IL MESSAGGIO. “Ragazzi, coraggio: io so quello che sta succedendo e lo sapete anche voi, ma dobbiamo uscirne” . La domenica è una giornataccia per provare a tuffarsi tra le pieghe e i programmi non cambiano per una sconfitta, non secondo il codice-Benitez, che è uomo tutto d’un pezzo, poco incline all’isterismo, votato alle riflessioni ed a principi rispettosi di quei ragazzi che sono però già uomini ed ai quali non si nega certo il riposo già annunciato per una sconfitta: un anno fa, di questi tempi, la strategia fu identica e il percorso, che stavolta è accidentato, introduceva alla «luna di miele».
MANAGER . Gli allenatori, che a modo loro devono essere anche manager, hanno modelli di riflessione differenti, non ascoltano la pancia ma il cervello, osservano e decompongono: vero, otto palle-gol nel contesto di trentatré azioni offensive rifinite con conclusioni; verissimo, sessantacinque per cento di possesso palla, dunque una dimensione che, persino statisticamente, è destinata quasi meccanicamente a produrre risultati; e però inattaccabile, ecco la sentenza: Napoli 0, Chievo 1 e dunque guai restare in superficie.
L’ANALISI. Il martedì è (nell’agenda attuale) destinato al dialogo – alla chiacchierata – e stavolta Benitez riparte dai concetti già espressi: resettare il passato è un impegno collettivo, per riuscire a concedersi il futuro; e poi ragionare da gruppo, non da solisti, afferrare le partite e tenerle incollate alla squadra e non ad una generosa tendenza a personalizzare le giocate, come tentato da Mertens in quel confuso rush finale così diverso da Marassi.
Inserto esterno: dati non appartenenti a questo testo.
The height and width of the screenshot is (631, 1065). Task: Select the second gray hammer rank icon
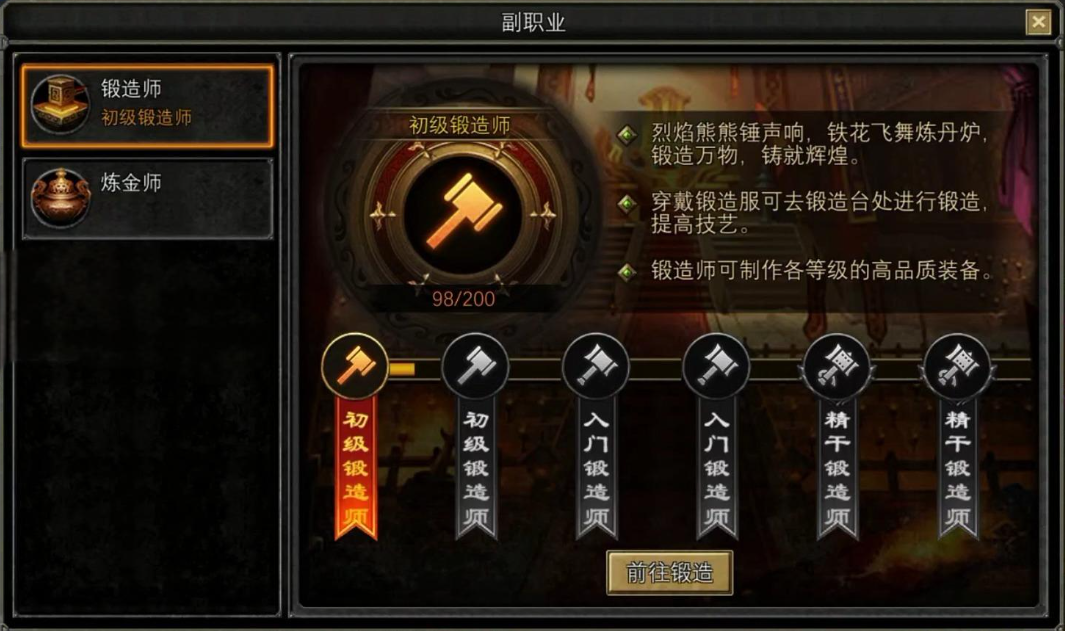pyautogui.click(x=475, y=366)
DOUBLE FACE. La differenza è in quel quarto d’ora, magari venti minuti, tra il Genoa ed il Chievo e in uno spaccato entro cui sembrano paradossalmente convivere due Napoli, sostanzialmente diversi: uno lucidamente all’assalto, con il rispetto delle consegne (tranne nell’anarchia di Zuniga) che autorizza a pressare sino a schiacchiare l’avversario; l’altro, caoticamente proteso a sgretolarsi nella propria identità (frutto pure quello della generosità e della voracità di riuscire nell’impresa), però incapace di riuscire a reggere le coordinate attraverso le quali si può produrre superiorità tecnica e anche numerica.
LA CONCLUSIONE. Parliamone e però attraverso una premessa: mica per cercare un capro espiatorio, o un colpevole, ma un’analisi a tutto campo che mira a restituire al Napoli la sua natura e almeno il sorriso.